╔══

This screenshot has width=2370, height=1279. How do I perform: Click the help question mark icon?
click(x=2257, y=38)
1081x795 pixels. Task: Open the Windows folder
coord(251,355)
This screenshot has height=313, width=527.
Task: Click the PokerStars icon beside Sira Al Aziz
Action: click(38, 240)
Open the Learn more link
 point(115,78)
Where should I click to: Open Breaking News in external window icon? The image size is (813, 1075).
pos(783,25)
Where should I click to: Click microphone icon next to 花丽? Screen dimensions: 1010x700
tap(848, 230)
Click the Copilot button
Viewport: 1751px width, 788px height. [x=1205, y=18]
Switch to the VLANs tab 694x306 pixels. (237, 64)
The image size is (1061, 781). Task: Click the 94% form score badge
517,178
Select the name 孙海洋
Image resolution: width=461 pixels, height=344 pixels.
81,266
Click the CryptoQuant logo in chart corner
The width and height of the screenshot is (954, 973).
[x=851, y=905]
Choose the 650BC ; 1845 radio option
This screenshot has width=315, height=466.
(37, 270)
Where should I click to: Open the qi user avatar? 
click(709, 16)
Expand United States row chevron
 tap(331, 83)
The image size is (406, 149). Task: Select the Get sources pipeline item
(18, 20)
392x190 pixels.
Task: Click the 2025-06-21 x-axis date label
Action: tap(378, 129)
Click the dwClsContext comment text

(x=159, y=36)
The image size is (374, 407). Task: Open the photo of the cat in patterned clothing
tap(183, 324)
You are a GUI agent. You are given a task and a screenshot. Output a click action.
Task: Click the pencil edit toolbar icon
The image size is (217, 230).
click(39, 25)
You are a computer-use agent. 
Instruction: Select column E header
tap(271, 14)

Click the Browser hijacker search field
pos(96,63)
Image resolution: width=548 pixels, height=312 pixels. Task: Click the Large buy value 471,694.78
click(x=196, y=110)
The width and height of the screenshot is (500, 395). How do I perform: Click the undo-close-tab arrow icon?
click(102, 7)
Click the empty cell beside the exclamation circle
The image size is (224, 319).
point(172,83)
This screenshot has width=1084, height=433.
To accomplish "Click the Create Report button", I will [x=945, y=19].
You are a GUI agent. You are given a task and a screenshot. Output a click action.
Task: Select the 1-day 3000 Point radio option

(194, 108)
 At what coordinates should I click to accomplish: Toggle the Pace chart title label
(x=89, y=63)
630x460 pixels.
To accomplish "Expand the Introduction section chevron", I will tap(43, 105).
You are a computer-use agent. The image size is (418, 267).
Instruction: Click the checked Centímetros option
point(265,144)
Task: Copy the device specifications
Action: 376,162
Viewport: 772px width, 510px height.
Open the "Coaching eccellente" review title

╚══

§ EXERCISE DETAILS: A word-for-word copy of the material above is required.

§ REPLY TO THE EXERCISE:
This screenshot has width=2370, height=1279. How do I perform: Click the help question mark icon?
click(x=2257, y=38)
1081x795 pixels. Task: Open the Windows folder
coord(251,355)
This screenshot has height=313, width=527.
Task: Click the PokerStars icon beside Sira Al Aziz
Action: click(38, 240)
Open the Learn more link
 point(115,78)
Where should I click to: Open Breaking News in external window icon? The image size is (813, 1075).
pos(783,25)
Where should I click to: Click microphone icon next to 花丽? Screen dimensions: 1010x700
tap(848, 230)
Click the Copilot button
Viewport: 1751px width, 788px height. [x=1205, y=18]
Switch to the VLANs tab 694x306 pixels. (237, 64)
The image size is (1061, 781). Task: Click the 94% form score badge
517,178
Select the name 孙海洋
Image resolution: width=461 pixels, height=344 pixels.
81,266
Click the CryptoQuant logo in chart corner
The width and height of the screenshot is (954, 973).
[x=851, y=905]
Choose the 650BC ; 1845 radio option
This screenshot has width=315, height=466.
(37, 270)
Where should I click to: Open the qi user avatar? 
click(709, 16)
Expand United States row chevron
 tap(331, 83)
The image size is (406, 149). Task: Select the Get sources pipeline item
(18, 20)
392x190 pixels.
Task: Click the 2025-06-21 x-axis date label
Action: tap(378, 129)
Click the dwClsContext comment text

(x=159, y=36)
The image size is (374, 407). Task: Open the photo of the cat in patterned clothing
tap(183, 324)
You are a GUI agent. You are given a task and a screenshot. Output a click action.
Task: Click the pencil edit toolbar icon
The image size is (217, 230).
click(39, 25)
You are a computer-use agent. 
Instruction: Select column E header
tap(271, 14)

Click the Browser hijacker search field
pos(96,63)
Image resolution: width=548 pixels, height=312 pixels. Task: Click the Large buy value 471,694.78
click(x=196, y=110)
The width and height of the screenshot is (500, 395). How do I perform: Click the undo-close-tab arrow icon?
click(102, 7)
Click the empty cell beside the exclamation circle
The image size is (224, 319).
point(172,83)
This screenshot has width=1084, height=433.
To accomplish "Click the Create Report button", I will [x=945, y=19].
You are a GUI agent. You are given a task and a screenshot. Output a click action.
Task: Select the 1-day 3000 Point radio option

(194, 108)
 At what coordinates should I click to accomplish: Toggle the Pace chart title label
(x=89, y=63)
630x460 pixels.
To accomplish "Expand the Introduction section chevron", I will tap(43, 105).
You are a computer-use agent. The image size is (418, 267).
Instruction: Click the checked Centímetros option
point(265,144)
Task: Copy the device specifications
Action: 376,162
Viewport: 772px width, 510px height.
Open the "Coaching eccellente" review title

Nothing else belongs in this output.